Re: PRI #202: Extensions to NameAliases.txt for Unicode 6.1.0

From: Philippe Verdy <verdy_p_at_wanadoo.fr>
Date: Thu, 1 Sep 2011 08:25:44 +0200

2011/9/1 Karl Williamson <public_at_khwilliamson.com>:
> Unicode 6.0 broke UTS #18, which since 1999 has suggested that BELL be the
> name used in regular expressions for U+0007.  In 2003, this was strengthened
> to "should" be used.  The breakage occurred by requiring that BELL instead
> be the name for a different code point.  By breaking UTS #18, all
> implementations of it, including Perl's, were broken, causing real harm to
> real code and real people.  For this reason, Perl has not completely adopted
> 6.0.
>
> Further, UTS #18 encourages implementations to do exactly what Perl did:
> "The ISO names for the control characters may be unfamiliar, ... so it is
> recommended that they be supplemented with other aliases. For example, for
> U+0009 the implementation could accept the official name CHARACTER
> TABULATION, and also the aliases HORIZONTAL TABULATION, HT, and TAB."

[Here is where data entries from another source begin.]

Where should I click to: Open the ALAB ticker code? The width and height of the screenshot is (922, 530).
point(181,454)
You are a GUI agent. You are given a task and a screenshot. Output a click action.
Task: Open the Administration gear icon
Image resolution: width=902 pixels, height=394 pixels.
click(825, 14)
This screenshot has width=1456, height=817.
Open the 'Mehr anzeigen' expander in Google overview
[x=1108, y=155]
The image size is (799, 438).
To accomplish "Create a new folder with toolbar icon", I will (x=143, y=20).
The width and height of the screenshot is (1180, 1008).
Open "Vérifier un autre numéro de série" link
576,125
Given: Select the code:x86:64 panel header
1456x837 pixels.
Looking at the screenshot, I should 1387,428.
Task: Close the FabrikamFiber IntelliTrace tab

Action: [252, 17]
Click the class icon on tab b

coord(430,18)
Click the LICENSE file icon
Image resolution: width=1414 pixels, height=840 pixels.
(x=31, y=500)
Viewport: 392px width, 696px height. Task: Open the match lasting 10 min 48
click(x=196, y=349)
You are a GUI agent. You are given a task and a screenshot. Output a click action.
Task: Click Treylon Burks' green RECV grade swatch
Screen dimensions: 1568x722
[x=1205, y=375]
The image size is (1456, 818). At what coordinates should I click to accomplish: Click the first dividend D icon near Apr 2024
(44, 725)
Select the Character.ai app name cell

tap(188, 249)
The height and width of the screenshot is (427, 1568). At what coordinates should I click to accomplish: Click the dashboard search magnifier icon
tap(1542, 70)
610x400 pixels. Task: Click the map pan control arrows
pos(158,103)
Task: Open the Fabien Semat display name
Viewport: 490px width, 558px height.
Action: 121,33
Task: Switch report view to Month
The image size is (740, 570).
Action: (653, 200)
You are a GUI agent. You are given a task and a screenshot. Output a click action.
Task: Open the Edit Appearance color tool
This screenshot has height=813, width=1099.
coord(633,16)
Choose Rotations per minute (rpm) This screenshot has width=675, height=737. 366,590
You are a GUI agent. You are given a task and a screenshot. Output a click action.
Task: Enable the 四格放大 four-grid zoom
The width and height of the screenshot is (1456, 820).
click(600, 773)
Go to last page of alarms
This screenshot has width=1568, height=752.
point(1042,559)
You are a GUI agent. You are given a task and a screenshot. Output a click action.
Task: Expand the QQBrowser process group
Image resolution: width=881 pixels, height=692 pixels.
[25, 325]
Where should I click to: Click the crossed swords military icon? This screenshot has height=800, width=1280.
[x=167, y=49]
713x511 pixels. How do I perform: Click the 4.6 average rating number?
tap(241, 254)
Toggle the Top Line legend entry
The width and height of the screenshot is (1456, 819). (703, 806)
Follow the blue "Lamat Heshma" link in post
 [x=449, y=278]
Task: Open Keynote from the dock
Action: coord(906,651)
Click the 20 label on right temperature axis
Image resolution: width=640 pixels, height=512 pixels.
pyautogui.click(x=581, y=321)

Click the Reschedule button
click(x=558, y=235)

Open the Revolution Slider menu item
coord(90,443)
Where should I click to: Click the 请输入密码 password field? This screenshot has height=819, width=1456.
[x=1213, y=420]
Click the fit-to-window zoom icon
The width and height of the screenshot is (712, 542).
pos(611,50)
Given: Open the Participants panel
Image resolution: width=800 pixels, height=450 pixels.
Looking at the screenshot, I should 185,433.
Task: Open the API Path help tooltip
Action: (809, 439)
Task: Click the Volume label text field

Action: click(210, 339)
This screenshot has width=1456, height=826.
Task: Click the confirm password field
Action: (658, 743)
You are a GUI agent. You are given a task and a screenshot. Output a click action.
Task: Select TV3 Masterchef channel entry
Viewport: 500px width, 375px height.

Thanks then for explaining that. So now such aliases are needed to
correct obvious errors. Well this is not a real correction, but a
change for the new short name. The "should" that specified an alias
will now be replaced by a "must" with the new alias. This instability
should have been explained, as it was not explicit in the PRI.

> The genesis of this proposal was to prevent the Unicode Consortium from
> making this kind of mistake again.  The language in UTS #18 mentioning the
> TAB variants also dates to 2003.  I think this example makes it clear why
> more than one alias may be needed per code point.
>
> Of course, PRI #202 is not the only mechanism possible to achieve the needed
> goal of preventing another mishap like BELL.  But the consensus in the
> discussion about it was that is was the easiest route to get there.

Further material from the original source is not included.